Meu primeiro brinquedinho querido

Quem tem filho sabe que nem sempre um brinquedo comprado com muito amor e dinheiro (sim, porque são caros os tais) faz o sucesso esperado. Os avós, tios e afins também podem perceber isso. Que tal dar uma bonequinha que é largada em menos de dois minutos? E quem não viu uma criança preferir a embalagem do presente do que o presente?
Ah, isso já aconteceu aqui em casa: brinquedo que imaginávamos ser o máximo ficar jogado como qualquer outro...
Mas recentemente, compramos o Woody, personagem caubói do desenho Toy Story. Caro, confesso. Mas, como disse meu marido, valeu cada centavo!
O Senhor L vidrou seus olhos azuis no boneco e brinca com ele todos os dias. Tira e coloca o chapéu, pega o Bus (outro personagem do desenho que ele ganhou antes) para brincar junto... e acorda perguntando: "Mãe, onde tá o Woody?".
Lindo vê-lo falar com o pequeno caubói como se fossem amigos: "Dá a mão pro Iéo", eu escuto pela casa. Lindo, muito lindo ver a relação de amizade aparecendo... Não que ele não tenha amigos de verdade. Ele tem e brinca muito bem com qualquer criança que aparecer. Mas ver o pequeno com o tal do Woody é vê-lo estabelecer uma cumplicidade com o brinquedinho querido... O primeiro amiguinho de "mentirinha". Repito, acho lindo.

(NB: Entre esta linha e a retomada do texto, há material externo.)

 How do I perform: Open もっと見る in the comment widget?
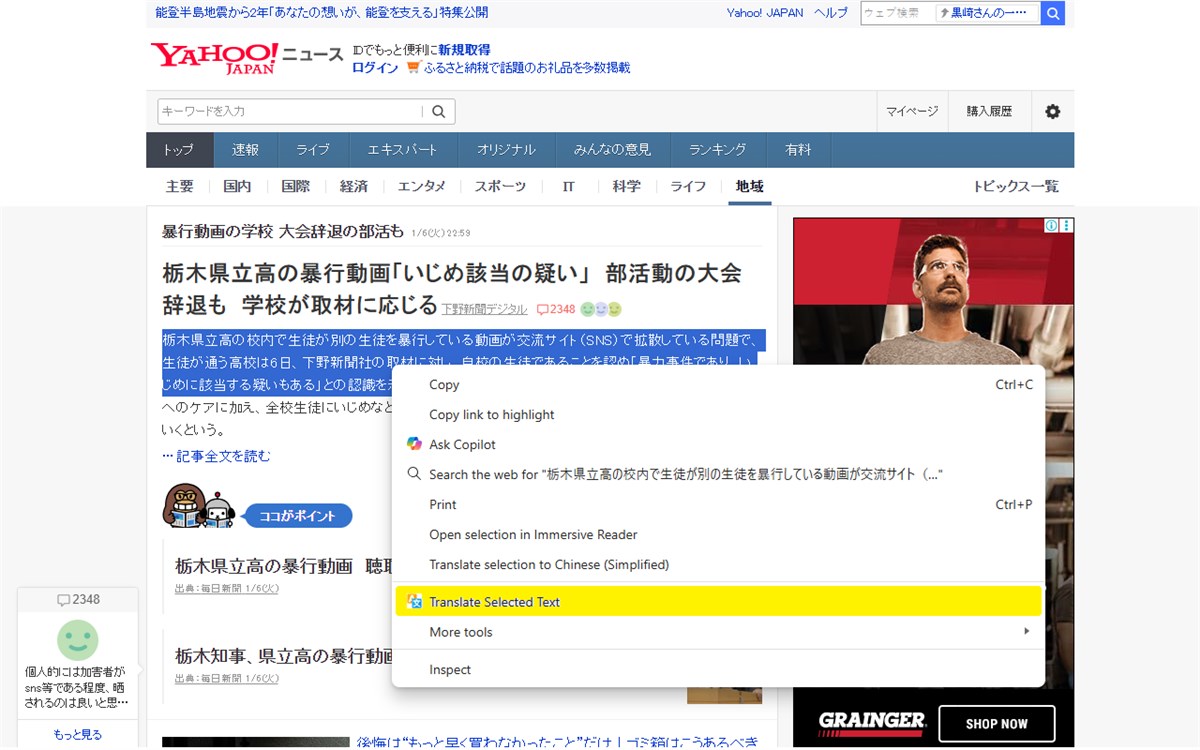(x=78, y=734)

Mas, por falar em brincar, aprendi muito sobre isso ouvindo uma entrevista especial de dia das crianças com a psicopedagoga e famosa Rosely Saião na rádio Band News. O assunto era sobre brincadeiras na primeira infância.
Vou citar partes:
- Ela disse que não se deve levar crianças com menos de 6 anos nas lojas. Simplesmente porque eles não sabem escolher... Quem escolhe é pai e mãe nessa fase. PS: Eu concordo, já passei por isso e tenho certeza que é melhor a gente escolher, por mais difícil que seja...

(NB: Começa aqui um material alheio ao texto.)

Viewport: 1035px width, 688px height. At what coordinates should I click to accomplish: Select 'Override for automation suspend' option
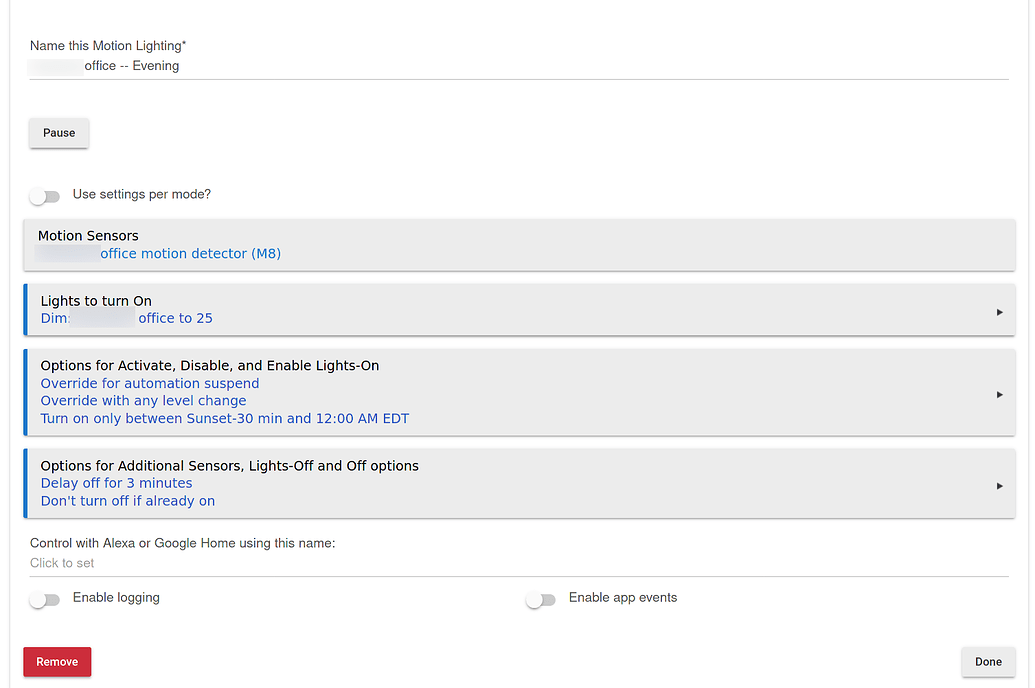[x=150, y=384]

- Ela também disse que nada de brinquedinhos muito eletrônicos! Eles fazem tudo sozinhos... E onde fica a curiosidade e a coordenação motora da criança? Houve  uma comparação entre a moto elétrica e a bicicleta... Precisa dizer mais? Eu fico com a bicicleta!
- E, muito bacana... Os pais não precisam se cobrar tanto para brincar com os filhos. Isso não deve ser uma obrigação... Tem que existir esses momentos, mas com naturalidade e não programação. Os pais devem sim estar ali para tutorar, monitorar e eventualmente brincar. Eu acho que não pode ser assim tão eventualmente, mas acho que reduzir a culpa é fundamental... E outra coisa que ela disse e concordo é que se a gente está sempre ali mostrando como brincar, a criança fica dependente para fazer isso. Com minhas palavras, ela tem que aprender e gostar de criar, procurar, encontrar e aproveitar as próprias brincadeiras.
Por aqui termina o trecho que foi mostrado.